In [None]:
import os
from collections import defaultdict

import cartopy
import cartopy.crs as ccrs
import cartopy.feature as cfeature
import geopandas as gpd
import matplotlib.pyplot as plt
import networkx as nx
import nivapy3 as nivapy
import numpy as np
import pandas as pd
import seaborn as sn
import teotil2 as teo
import utils
from rasterstats import zonal_stats

plt.style.use("ggplot")

In [None]:
# Connect to PostGIS
eng = nivapy.da.connect_postgis()

# TEOTIL2 Metals

**Note:** This notebook uses data from NIVA's JupyterHub and should be run there.

## Part 1: Spatial interpolation and regression

For TEOTIL2 Metals, we will assume that metals in freshwaters come from three possible sources:

 * Point inputs from industry, renseanlegg, fish farms etc.
 * Diffuse inputs from atmostpheric deposition
 * Diffuse inputs from geological weathering
 
Extending TEOTIL2 to include metals requires deriving two main parameters for each metal:

 1. **Export coefficients** to convert concentrations measured in mosses (assumed to reflect atmospheric deposition) into actual deposition inputs to water bodies, and 
 
 2. **Retention factors** for each catchment, describing how much of the material added from point, geological and atmospheric souces is retained in each catchment (and how much is transmitted downstream)
 
Initial development of TEOTIL2 Metals (documented [here](http://nbviewer.jupyter.org/github/JamesSample/rid/blob/master/notebooks/nope_metals_3.ipynb)) attempted to derive export coefficients by comparing the moss and geological datasets to water chemistry data from the **1995 "1000 Lakes" survey**. However, for most metals, the proportion of samples from the 1995 survey with values at or **below the limit of detection (LOD)** is very high, making it impossible to identify robust relationships. Development of TEOTIL2 Metals was therefore postponed for one year, in anticipation of a new "1000 Lakes" survey with lower LODs scheduled for autumn 2019.

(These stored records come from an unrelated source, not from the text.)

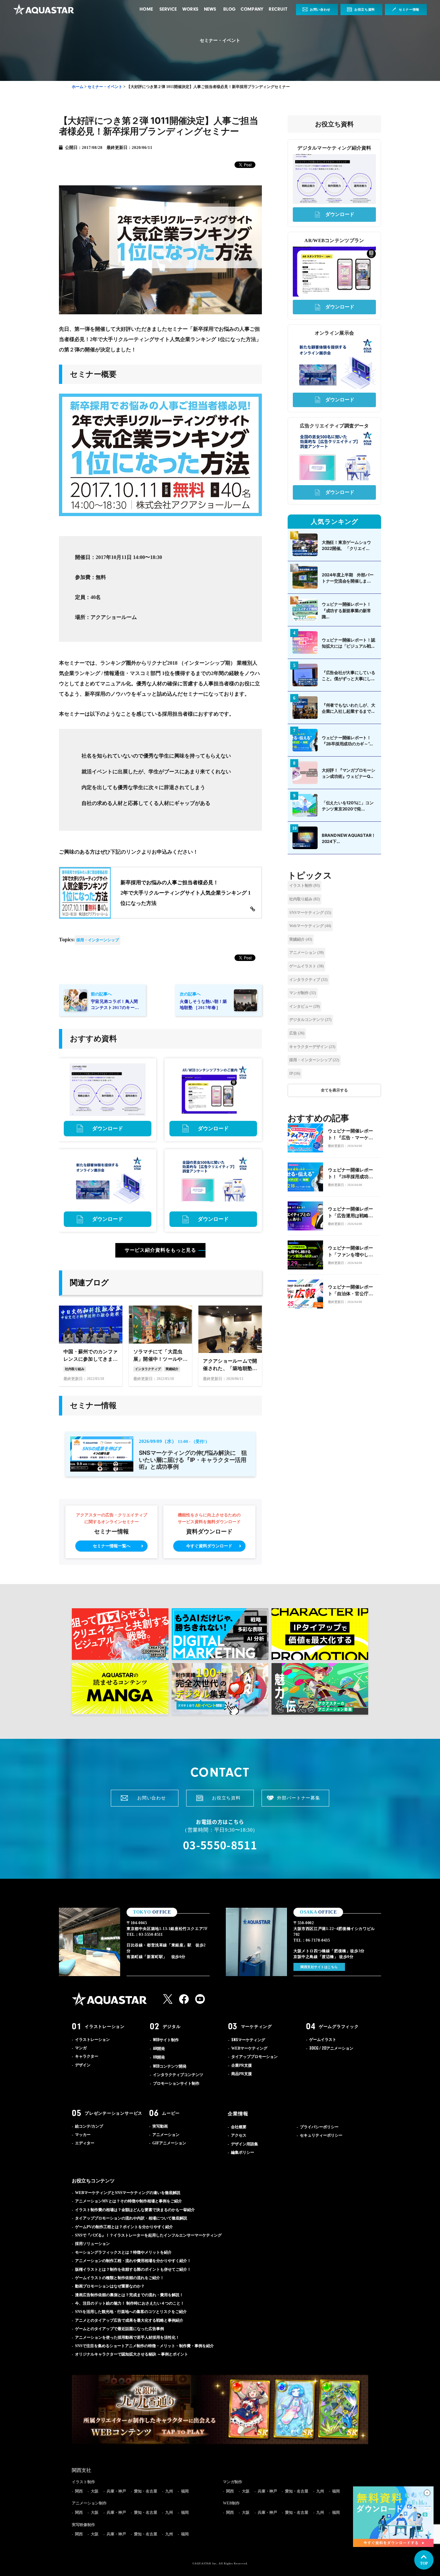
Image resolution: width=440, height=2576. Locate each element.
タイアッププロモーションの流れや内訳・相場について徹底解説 (131, 2218)
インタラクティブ (308, 979)
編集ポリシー (242, 2152)
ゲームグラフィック (339, 2026)
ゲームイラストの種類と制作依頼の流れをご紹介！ (119, 2278)
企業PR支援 (241, 2065)
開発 (159, 2048)
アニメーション (306, 952)
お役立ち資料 (364, 9)
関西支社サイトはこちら (319, 1967)
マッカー (83, 2134)
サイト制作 (166, 2040)
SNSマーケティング (310, 912)
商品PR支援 (241, 2074)
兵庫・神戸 (116, 2491)
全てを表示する (334, 1090)
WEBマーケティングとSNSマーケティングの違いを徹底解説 (127, 2192)
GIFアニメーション (169, 2143)
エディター (84, 2143)
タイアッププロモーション (254, 2056)
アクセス (238, 2135)
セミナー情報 (409, 9)
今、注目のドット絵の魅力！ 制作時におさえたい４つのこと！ (129, 2303)
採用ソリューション (92, 2243)
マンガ (81, 2048)
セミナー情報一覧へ (111, 1545)
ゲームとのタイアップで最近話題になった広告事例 (119, 2328)
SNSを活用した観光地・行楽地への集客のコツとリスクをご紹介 (131, 2311)
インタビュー (304, 1006)
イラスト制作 (304, 885)
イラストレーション (105, 2026)
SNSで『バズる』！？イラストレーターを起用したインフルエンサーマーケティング (148, 2235)
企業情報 (238, 2114)
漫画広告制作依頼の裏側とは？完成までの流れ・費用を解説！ (129, 2295)
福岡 (185, 2491)
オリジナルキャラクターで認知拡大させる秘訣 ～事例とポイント (131, 2354)
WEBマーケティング (249, 2048)
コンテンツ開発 (170, 2066)
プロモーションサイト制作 (176, 2083)
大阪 (95, 2491)
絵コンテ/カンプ (89, 2126)
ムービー (171, 2113)
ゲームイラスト (306, 966)
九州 (169, 2491)
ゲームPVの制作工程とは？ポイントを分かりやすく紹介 (124, 2227)
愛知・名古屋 (145, 2491)
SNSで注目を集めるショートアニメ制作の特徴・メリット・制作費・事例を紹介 (144, 2346)
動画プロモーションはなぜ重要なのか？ (110, 2286)
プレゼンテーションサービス (113, 2113)
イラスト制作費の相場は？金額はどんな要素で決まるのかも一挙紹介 (135, 2210)
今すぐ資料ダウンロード (209, 1545)
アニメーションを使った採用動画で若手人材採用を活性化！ (127, 2337)
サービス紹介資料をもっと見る (160, 1250)
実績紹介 (300, 939)
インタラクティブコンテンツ (178, 2074)
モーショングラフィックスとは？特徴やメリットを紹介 (123, 2252)
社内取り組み (304, 899)
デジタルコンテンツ (310, 1019)
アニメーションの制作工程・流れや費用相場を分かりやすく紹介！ (133, 2260)
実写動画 (160, 2126)
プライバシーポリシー (319, 2127)
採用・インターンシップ (97, 940)
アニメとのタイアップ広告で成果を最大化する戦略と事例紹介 (129, 2320)
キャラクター (86, 2056)
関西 (79, 2491)
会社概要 (238, 2127)
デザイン (83, 2065)
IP (294, 1073)
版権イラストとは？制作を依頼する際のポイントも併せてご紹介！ (133, 2269)
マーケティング (256, 2026)
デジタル (171, 2026)
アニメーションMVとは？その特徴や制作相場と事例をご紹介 (128, 2201)
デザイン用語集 (244, 2144)
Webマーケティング (310, 926)
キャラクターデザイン (312, 1046)
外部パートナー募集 (298, 1798)
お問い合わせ (320, 9)
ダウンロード (107, 1128)
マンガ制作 (302, 993)
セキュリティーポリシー (321, 2135)
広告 (296, 1033)
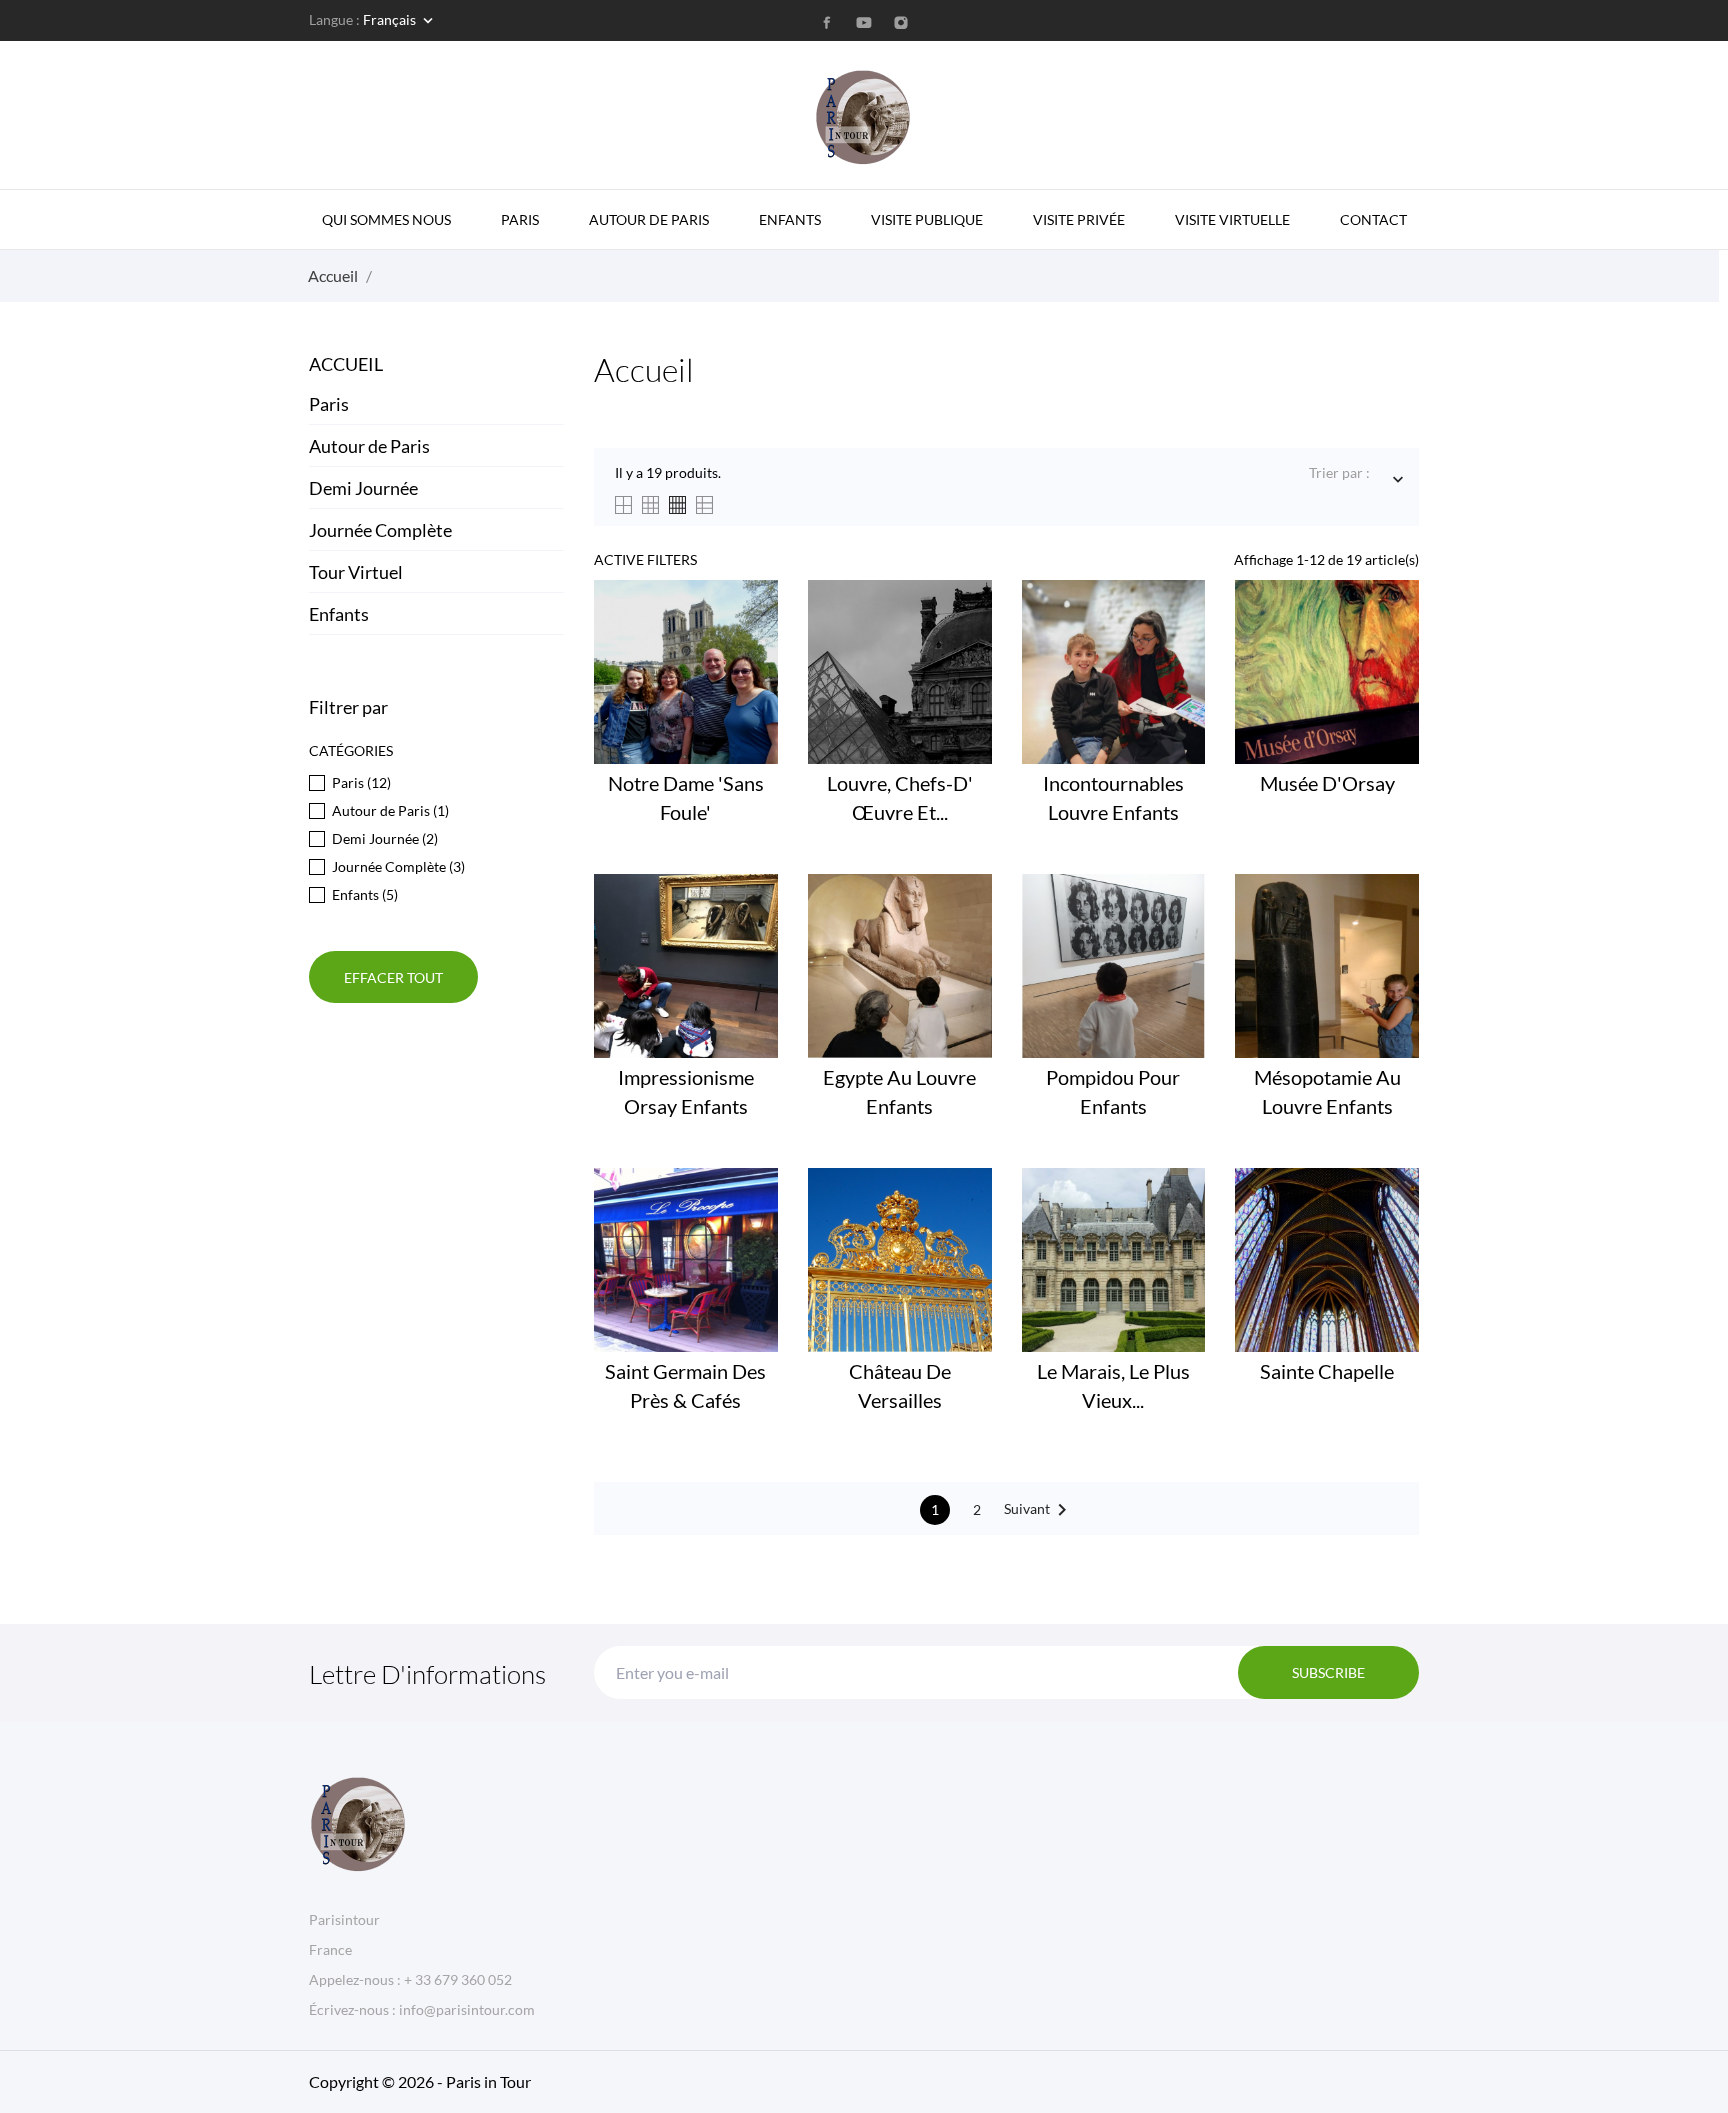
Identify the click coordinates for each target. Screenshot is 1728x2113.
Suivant (1039, 1510)
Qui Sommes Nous (386, 219)
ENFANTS (790, 219)
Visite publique (927, 219)
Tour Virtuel (356, 572)
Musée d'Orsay (1327, 783)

The **2019 1000 Lakes** dataset provides a comprehensive and up-to-date picture of metal concentrations across Norway. This notebook repeats some of the preliminary analysis using the new dataset. The aims are to:

 1. Interpolate the moss and geochemical datasets onto a common grid for comparison
 
 2. For each of the "1000 Lakes" catchments, calculate "zonal statistics" summarising mean moss and geochemical concentrations
 
 3. Explore statistical relationships relating metal concentrations measured in lakes in 2019 to the moss and geochemistry datasets

## 1. Define common grid for spatial interpolation

In [None]:
# Define co-ord system
crs = ccrs.AlbersEqualArea(
    central_longitude=15,
    central_latitude=65,
    false_easting=650000,
    false_northing=800000,
    standard_parallels=(55, 75),
)

# Set up grid
cell_size = 1000  # metres

# Extent
xmin = 0
xmax = 1300000
ymin = 0
ymax = 1600000
extent = [xmin, xmax, ymin, ymax]

# Set up grid for interpolation
# Shift by (cell_size/2) s.t. values are estimated for the centre of each grid square
gridx = np.arange(xmin, xmax, cell_size) + (cell_size / 2.0)
gridy = np.arange(ymin, ymax, cell_size) + (cell_size / 2.0)

# Get Natural Earth data
land_50m = cfeature.NaturalEarthFeature(
    category="cultural",
    name="admin_0_countries",
    scale="50m",
    edgecolor="black",
    facecolor=cfeature.COLORS["land"],
)

sea_50m = cfeature.NaturalEarthFeature(
    category="physical",
    name="ocean",
    scale="50m",
    edgecolor="none",
    facecolor=cfeature.COLORS["water"],
    alpha=1,
)

country_shp = cartopy.io.shapereader.natural_earth(
    resolution="50m", category="cultural", name="admin_0_countries"
)

## 2. Spatially interpolate moss data

Moss surveys are conducted every 5 years, but the number of sites sampled in recent years has been reduced substantially. The most comprehensive survey in terms of the number of data points and use if modern analytical methods (i.e. low LODs) seems to be from 2005. This dataset is used below. 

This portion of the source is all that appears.